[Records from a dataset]
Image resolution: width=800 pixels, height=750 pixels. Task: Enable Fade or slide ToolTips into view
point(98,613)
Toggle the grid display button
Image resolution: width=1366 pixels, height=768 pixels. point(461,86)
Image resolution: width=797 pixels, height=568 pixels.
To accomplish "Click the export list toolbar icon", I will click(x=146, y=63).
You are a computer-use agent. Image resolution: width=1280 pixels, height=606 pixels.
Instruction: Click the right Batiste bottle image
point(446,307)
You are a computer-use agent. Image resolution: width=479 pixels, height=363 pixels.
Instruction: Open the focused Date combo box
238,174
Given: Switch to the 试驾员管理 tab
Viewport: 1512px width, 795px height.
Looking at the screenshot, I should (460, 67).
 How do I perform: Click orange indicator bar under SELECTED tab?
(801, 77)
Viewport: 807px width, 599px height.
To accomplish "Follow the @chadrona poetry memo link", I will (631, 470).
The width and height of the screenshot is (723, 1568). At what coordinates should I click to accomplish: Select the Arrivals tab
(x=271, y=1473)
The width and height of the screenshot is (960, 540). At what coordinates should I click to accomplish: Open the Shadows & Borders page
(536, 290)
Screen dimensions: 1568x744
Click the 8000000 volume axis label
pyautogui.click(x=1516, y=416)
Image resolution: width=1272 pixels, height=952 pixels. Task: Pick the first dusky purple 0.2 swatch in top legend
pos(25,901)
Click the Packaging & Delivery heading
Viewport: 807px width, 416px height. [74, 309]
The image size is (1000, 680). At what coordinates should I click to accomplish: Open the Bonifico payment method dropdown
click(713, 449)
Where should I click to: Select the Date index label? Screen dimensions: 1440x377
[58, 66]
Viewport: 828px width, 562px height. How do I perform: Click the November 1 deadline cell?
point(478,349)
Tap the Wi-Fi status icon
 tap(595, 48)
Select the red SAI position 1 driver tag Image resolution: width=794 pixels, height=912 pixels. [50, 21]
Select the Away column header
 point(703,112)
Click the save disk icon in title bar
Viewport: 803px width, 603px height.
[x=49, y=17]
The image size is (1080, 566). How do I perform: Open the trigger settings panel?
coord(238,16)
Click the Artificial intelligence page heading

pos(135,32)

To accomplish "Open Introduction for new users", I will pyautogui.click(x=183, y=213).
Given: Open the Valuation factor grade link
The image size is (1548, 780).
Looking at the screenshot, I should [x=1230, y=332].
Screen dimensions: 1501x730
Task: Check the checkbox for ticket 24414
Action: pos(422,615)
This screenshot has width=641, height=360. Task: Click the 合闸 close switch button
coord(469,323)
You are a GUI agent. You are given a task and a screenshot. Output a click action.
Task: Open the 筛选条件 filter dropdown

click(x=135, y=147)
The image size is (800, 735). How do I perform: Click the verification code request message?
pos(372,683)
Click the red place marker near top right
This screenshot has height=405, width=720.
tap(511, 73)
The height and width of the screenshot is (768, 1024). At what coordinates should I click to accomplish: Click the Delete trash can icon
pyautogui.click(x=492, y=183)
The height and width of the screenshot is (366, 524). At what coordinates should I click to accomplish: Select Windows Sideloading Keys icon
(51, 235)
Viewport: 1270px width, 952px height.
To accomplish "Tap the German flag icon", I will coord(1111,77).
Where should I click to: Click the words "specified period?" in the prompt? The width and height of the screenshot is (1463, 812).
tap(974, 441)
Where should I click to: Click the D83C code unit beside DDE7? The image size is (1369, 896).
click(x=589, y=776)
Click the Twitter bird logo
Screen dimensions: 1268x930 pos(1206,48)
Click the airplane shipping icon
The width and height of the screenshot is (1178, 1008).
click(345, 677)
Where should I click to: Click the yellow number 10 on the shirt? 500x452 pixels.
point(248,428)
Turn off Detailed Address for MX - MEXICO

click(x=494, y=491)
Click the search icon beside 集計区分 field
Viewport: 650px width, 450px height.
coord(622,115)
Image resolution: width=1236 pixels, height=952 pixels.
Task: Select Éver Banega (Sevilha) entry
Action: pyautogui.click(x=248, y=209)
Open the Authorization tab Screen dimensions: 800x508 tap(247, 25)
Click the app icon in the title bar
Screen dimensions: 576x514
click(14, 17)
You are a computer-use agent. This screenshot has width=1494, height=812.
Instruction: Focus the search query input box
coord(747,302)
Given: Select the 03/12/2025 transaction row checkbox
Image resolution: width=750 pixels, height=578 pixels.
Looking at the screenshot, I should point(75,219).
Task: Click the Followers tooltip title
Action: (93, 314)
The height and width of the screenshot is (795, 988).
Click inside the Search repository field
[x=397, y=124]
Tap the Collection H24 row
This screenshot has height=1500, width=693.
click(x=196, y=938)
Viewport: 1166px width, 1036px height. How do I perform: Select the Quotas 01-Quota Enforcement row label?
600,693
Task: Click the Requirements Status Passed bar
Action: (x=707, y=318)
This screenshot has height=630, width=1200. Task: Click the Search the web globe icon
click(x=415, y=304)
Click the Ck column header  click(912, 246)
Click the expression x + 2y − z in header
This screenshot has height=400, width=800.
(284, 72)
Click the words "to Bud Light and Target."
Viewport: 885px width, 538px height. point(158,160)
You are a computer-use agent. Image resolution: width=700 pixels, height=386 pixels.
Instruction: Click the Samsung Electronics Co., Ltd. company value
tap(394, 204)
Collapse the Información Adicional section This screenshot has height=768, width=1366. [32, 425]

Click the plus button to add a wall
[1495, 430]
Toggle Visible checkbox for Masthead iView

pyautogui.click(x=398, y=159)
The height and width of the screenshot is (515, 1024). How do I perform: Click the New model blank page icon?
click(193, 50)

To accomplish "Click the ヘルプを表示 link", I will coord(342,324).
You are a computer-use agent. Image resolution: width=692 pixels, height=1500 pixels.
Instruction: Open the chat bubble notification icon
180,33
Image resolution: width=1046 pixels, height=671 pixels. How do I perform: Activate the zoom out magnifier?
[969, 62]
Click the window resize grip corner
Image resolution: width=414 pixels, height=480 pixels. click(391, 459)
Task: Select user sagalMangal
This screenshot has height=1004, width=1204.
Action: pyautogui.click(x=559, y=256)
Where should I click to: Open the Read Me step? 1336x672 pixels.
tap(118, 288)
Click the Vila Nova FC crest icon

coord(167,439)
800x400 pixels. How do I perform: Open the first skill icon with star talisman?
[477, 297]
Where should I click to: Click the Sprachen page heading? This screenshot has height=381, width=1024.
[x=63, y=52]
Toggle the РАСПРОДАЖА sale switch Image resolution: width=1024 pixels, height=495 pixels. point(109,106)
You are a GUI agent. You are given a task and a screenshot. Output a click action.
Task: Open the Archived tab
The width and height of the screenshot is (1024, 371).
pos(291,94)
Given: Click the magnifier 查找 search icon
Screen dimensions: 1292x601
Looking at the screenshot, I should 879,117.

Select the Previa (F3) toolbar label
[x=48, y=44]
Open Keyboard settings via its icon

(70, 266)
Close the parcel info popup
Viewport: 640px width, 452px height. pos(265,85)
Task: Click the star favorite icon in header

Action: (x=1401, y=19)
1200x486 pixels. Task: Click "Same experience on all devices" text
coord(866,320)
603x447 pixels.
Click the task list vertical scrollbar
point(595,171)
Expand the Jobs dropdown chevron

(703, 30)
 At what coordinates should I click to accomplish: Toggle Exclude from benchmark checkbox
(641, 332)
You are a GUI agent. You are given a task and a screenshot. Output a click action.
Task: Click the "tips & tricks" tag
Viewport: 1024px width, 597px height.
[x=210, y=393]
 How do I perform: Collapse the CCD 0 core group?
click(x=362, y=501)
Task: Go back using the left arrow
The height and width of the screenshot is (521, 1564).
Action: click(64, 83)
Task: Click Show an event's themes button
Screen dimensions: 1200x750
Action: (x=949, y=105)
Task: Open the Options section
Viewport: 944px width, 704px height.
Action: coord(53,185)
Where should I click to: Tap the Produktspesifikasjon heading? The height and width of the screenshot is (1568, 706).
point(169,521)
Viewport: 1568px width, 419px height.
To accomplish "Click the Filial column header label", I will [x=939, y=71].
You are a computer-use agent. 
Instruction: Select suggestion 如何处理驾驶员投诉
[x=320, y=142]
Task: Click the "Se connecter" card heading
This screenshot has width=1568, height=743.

What is required – From the data above, output only the lines between the line containing "You are a computer-use agent. This" and the line containing "Tap the Collection H24 row", inclusive, exactly as written.

Result of this task –
You are a computer-use agent. This screenshot has width=1494, height=812.
Instruction: Focus the search query input box
coord(747,302)
Given: Select the 03/12/2025 transaction row checkbox
Image resolution: width=750 pixels, height=578 pixels.
Looking at the screenshot, I should point(75,219).
Task: Click the Followers tooltip title
Action: (93, 314)
The height and width of the screenshot is (795, 988).
Click inside the Search repository field
[x=397, y=124]
Tap the Collection H24 row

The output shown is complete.